(Data under study)

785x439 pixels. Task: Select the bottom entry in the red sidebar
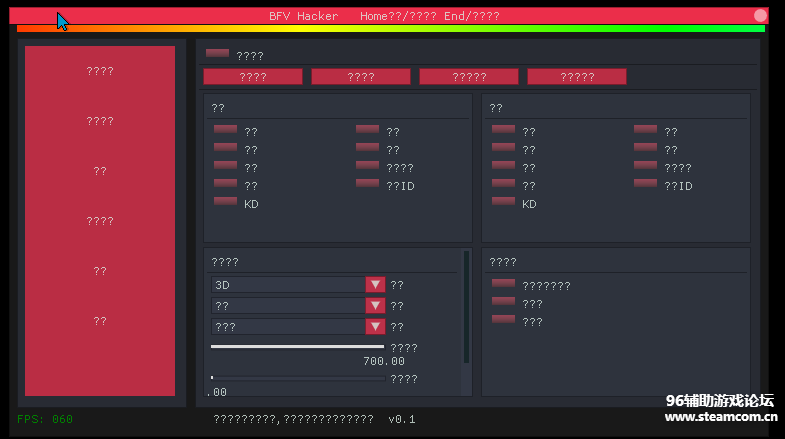[100, 321]
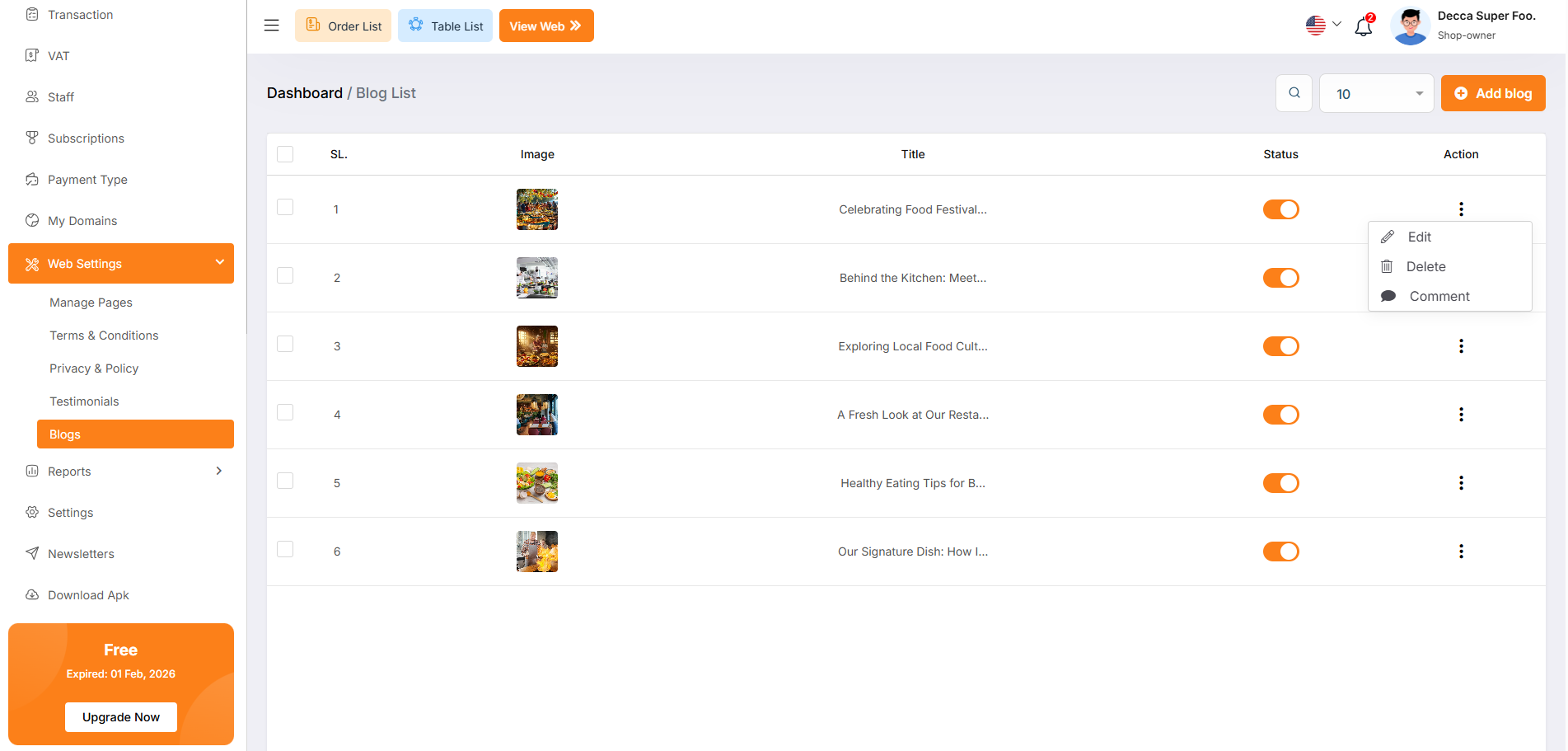Viewport: 1568px width, 751px height.
Task: Click the thumbnail image of blog 2
Action: (536, 278)
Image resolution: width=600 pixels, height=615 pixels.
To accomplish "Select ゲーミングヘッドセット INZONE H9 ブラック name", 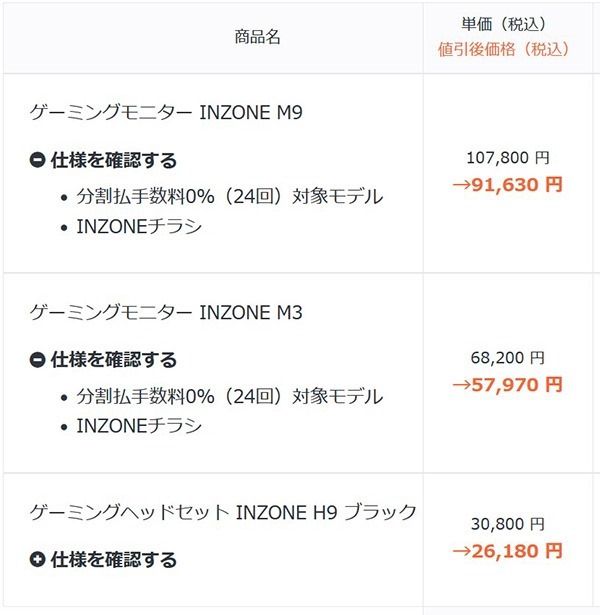I will pyautogui.click(x=223, y=512).

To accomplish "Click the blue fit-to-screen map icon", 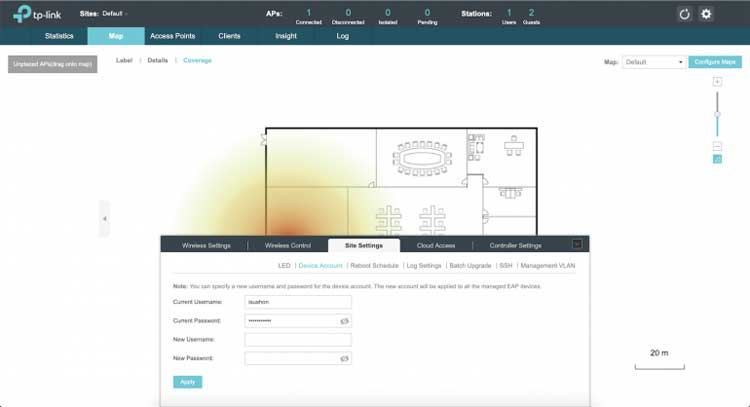I will 717,159.
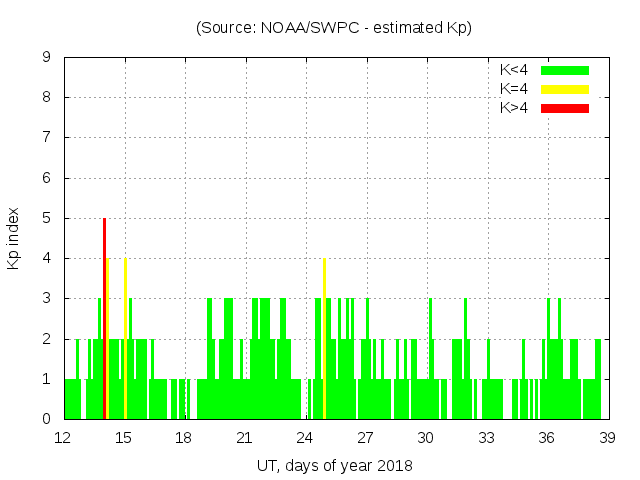Screen dimensions: 640x480
Task: Select the yellow bar at day 15
Action: [125, 338]
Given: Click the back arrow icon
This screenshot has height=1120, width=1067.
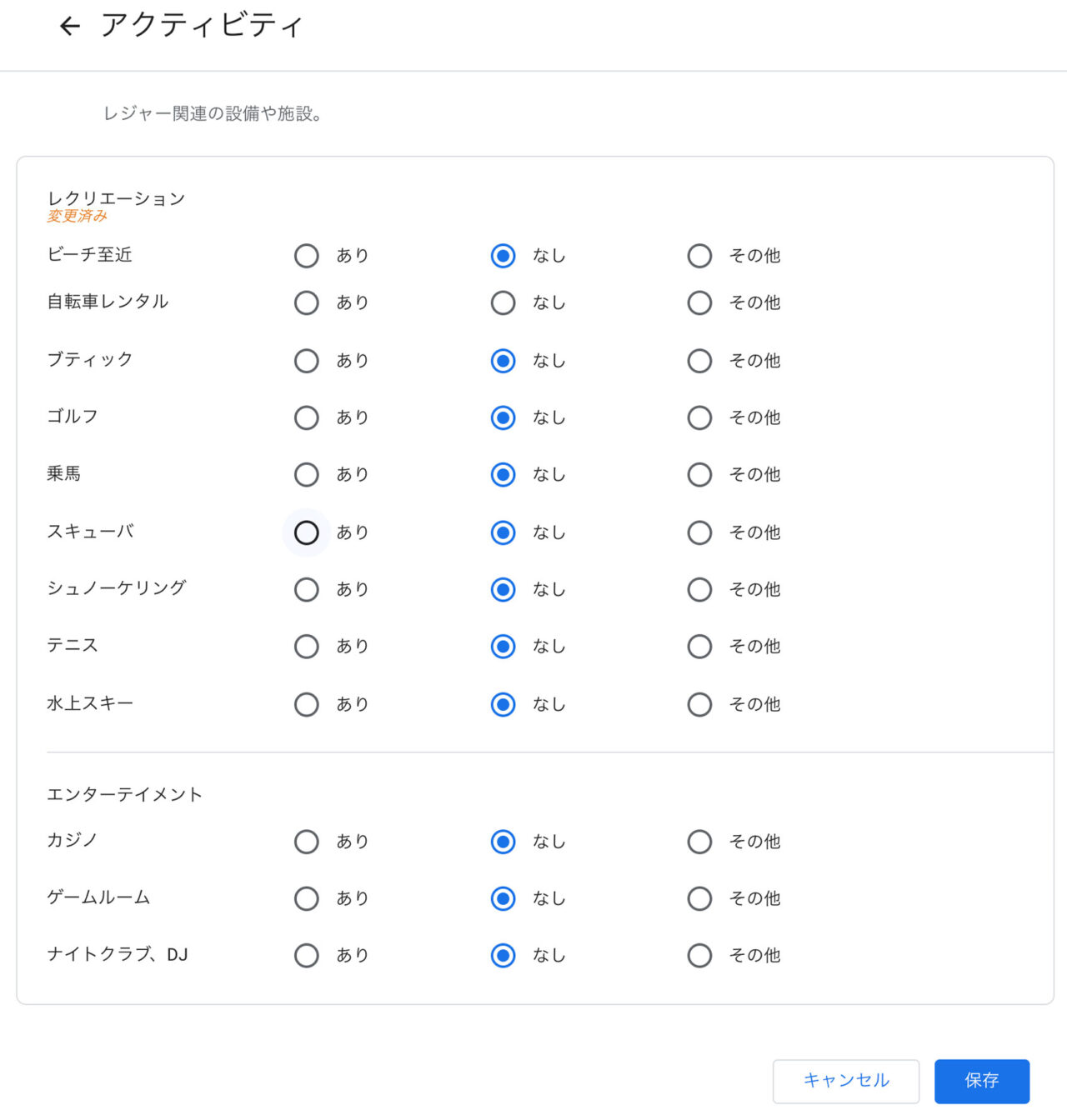Looking at the screenshot, I should point(70,27).
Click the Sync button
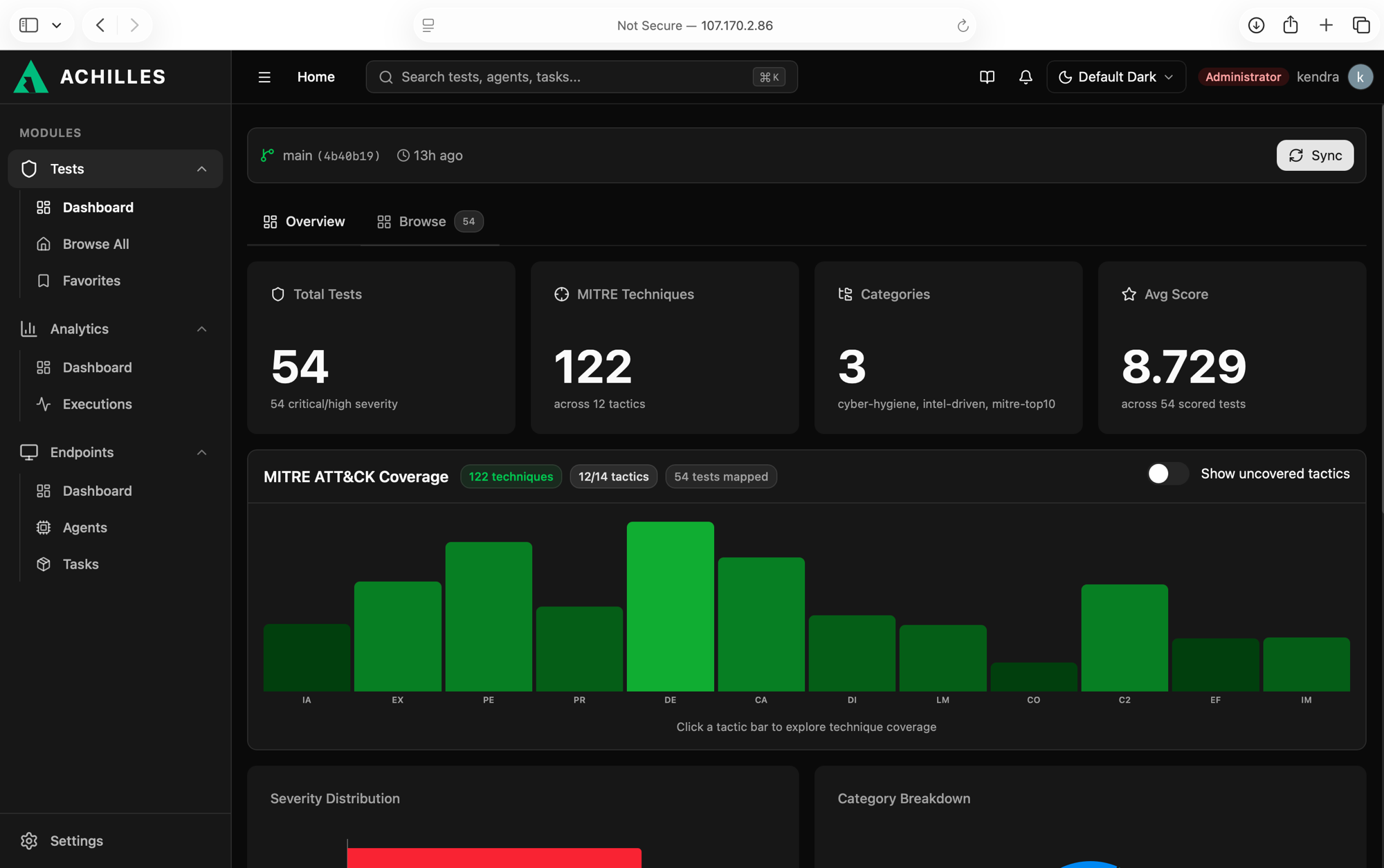The image size is (1384, 868). tap(1315, 155)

(End Data under study)

Task: With the pictures excluded, the line containing "This screenshot has height=1120, width=1067." and every line after it through the end of the data above are to be transcribed exactly, and nothing more.

The completed task:
This screenshot has height=1120, width=1067.
Looking at the screenshot, I should point(70,27).
Click the Sync button
The image size is (1384, 868). tap(1315, 155)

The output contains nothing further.